Ähnlich wie in diesen Filmen werden auch in Arrietty Geschichte und Charaktere nicht durch konstruierte Abenteuer und gut-gegen-böse Konstellationen vorangetrieben. Vielmehr dreht sich der Film um die kleinen Abenteuer, so dass schon eine in einem Moskitonetz feststeckende Krähe zu einem actiongeladenen Höhepunkt wird.

Die aus vielen Filmen Miyazakis bekannte Thematik der gestörten Harmonie im Miteinander von Mensch und Natur wird in Arrietty nicht so offensiv angegangen, findet sich aber wieder in der Kontrastierung des einfachen, an der Natur orientierten Lebens der Borger mit dem der großen Menschen. Dass die Möglichkeit eines echten Zusammenlebens von Borgern und Menschen für keine einzige Sekunde erwägt wird, wirft Fragen auf und gibt dem Film bei aller Freude und Schönheit einen melancholisch-pessimistischen Hauch.

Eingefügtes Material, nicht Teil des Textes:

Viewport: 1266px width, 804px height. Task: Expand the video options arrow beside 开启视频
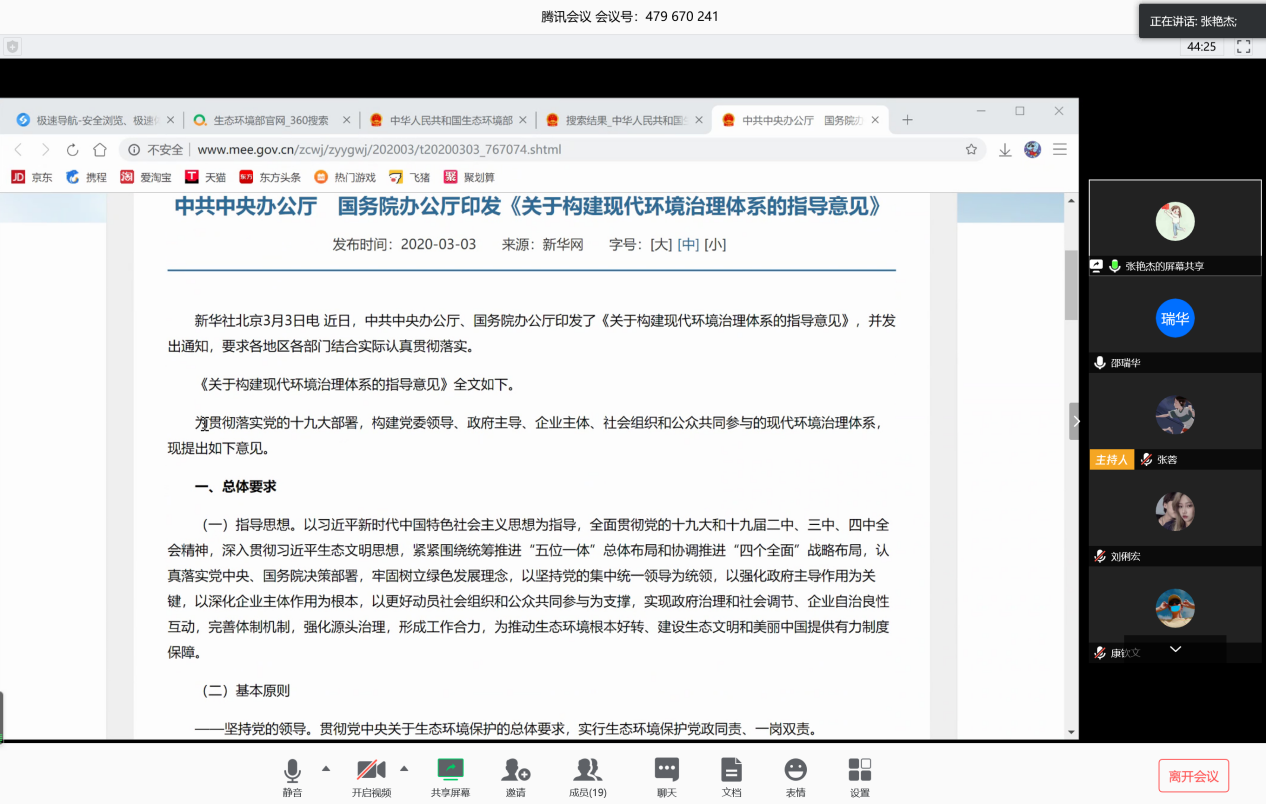tap(404, 768)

Mit Arrietty ist Yonebayashi ein wunderbares Debut gelungen, ein Film für die ganze Familie, der Spaß macht, schön anzusehen ist aber auch unseren Umgang mit anderen Lebensformen und -weisen hinterfragt. Am 2. Juni kommt die kleine Borgerin auch in die deutschen Kinos, eine Gelegenheit die sich niemand entgehen lassen sollte!